The structure of Figure 6 may look very complex, yet using it to answer certain questions requires simpler procedures than using, say Figure 2. For, having found the link representing a number, one can then find information associated with that number by simply following forward pointers from it, for example, using a procedure like ASSOC; whereas in Figure 2 or 5, finding the predecessor and successor of a number requires using two different procedures, and each requires a search down a chain of all the numbers to start with. Of course, a structure like Figure 6 provides simple and speedy access at the cost of using up much more storage space. But in the human mind space does not seem to be in short supply!

[fig8.6]

Using chains of associations to represent what a child must learn about numbers.
(Double boxes are directly accessible from a central index of names.)

Figure 6

A further problem is that each time new information is added to a chain, the increased length increases the average time for searching along the chain. So if an item in a structure like Figure 6 has a very long chain of associations, it might be preferable to replace the linear chain with a local index to avoid long searches. So, instead of 'three' being linked to a linear list of associations, it would have some kind of structured catalogue. Someone who knew a very large number of things about 'three' might find that this saved time searching for information. This would require the procedure ASSOC to be replaced by something more sophisticated, and would probably also require more space. Alternatively, by switching pointers, one could easily bring a link to the front of the chain each time the association hanging from it is used: this would ensure that most recently and most frequently used information was found first, without the help of probabilistic mechanisms, often postulated to explain such phenomena.

8.18. Some properties of structures containing pointers

Notice that in a structure like Figure 6, normal 'part-whole' constraints are violated: information about numbers is part of information about 'three', and vice versa. So by using pointers (addresses) we can allow structures to share each other. In a rich conceptual system circular definitions will abound. If much of our knowledge is non-hierarchic, as this suggests, then perhaps strictly cumulative educational procedures designed to achieve complete clarity at every stage are quite misguided. So also are philosophical investigations of knowledge in the tradition of Descartes, trying to show how everything can be based on completely rational chains of inference starting from self-evident, or at least minimally doubtful, premisses.

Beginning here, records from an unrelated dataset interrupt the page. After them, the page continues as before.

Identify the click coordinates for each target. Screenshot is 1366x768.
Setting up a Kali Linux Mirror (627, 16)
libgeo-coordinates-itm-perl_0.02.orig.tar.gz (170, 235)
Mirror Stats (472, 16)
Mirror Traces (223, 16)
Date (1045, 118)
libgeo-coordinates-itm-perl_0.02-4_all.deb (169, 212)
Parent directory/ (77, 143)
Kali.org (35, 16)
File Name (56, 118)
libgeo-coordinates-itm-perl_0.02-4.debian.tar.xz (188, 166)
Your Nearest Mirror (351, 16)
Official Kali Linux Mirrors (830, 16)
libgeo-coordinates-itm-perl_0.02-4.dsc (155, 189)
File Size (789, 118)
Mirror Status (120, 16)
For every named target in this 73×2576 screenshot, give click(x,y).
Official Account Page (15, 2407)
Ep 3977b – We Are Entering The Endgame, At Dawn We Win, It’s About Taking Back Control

(Perhaps only trivial things can be taught without generating a great deal of confusion. Infants learning to speak experience a great deal of confusion, but this does not usually make them give up! Only later on do we teach them to give up too soon, by labelling them as 'stupid', for example, or perhaps by helping them too often when they are in difficulty.[1])'

This kind of circularity (or mutual recursion) is especially common in our mental concepts. For instance, the concept of 'belief cannot be analysed without reference to the concepts of desire and decision, and these cannot be analysed without reference to each other and the concept of belief. Yet ordinary people learn to use these concepts in their ordinary life (for instance, when they explain someone's action in terms of a belief: 'He did it because he believed I was out to get him'). We learn to use mutually recursive concepts without being at all aware of their complexity.

In my experience philosophers and psychologists tend to get very confused about how to deal with this kind of circularity, for example in discussing varieties of Behaviourism. Analogies with recursive computer programs and data-structures can help to clarify the issue. One can distinguish varieties of behaviourism according to whether they will tolerate recursion (especially mutual recursion) in their definitions of mental concepts. Ryle's book The Concept of Mind was more sophisticated in this respect than most other forms of behaviourism, since it implicitly allowed mutually recursive definitions of mental concepts, implying that mentalistic concepts cannot all be eliminated by analysis in terms of dispositions to respond to stimuli. This, presumably, explains why Ryle did not see himself as a behaviourist.

The kind of structure depicted in Figure 6 does not need a separate index or catalogue specifying where to look for associations involving known items, for it acts as an index to itself, provided there are some ways of getting quickly from outside the structure to key nodes, like the cells containing 'three' and 'number'. (This might use an index, or content addressable store, or indexing tricks analogous to hash coding, for speedy access.)

The use of structures built up from linked cells and pointers like this has a number of additional interesting features, only a few of which can be mentioned here. Items can be added, deleted, or rearranged merely by changing a few addresses, without any need for advance reservation of large blocks of memory or massive shuffling around of information, as would be required if items were stored in blocks of adjacent locations (another trade-off: space against flexibility).

The same items can occur in different orders in different structures which share information (see Figure 4 for a simple example). Moreover, the order can be changed in one sequence without affecting another which shares structure with it. For instance, in Figure 4 the addresses in links W, X, Y, and Z can be changed so as to alter the order of numbers in chain labelled 'reverse' without altering the chain labelled 'forward'.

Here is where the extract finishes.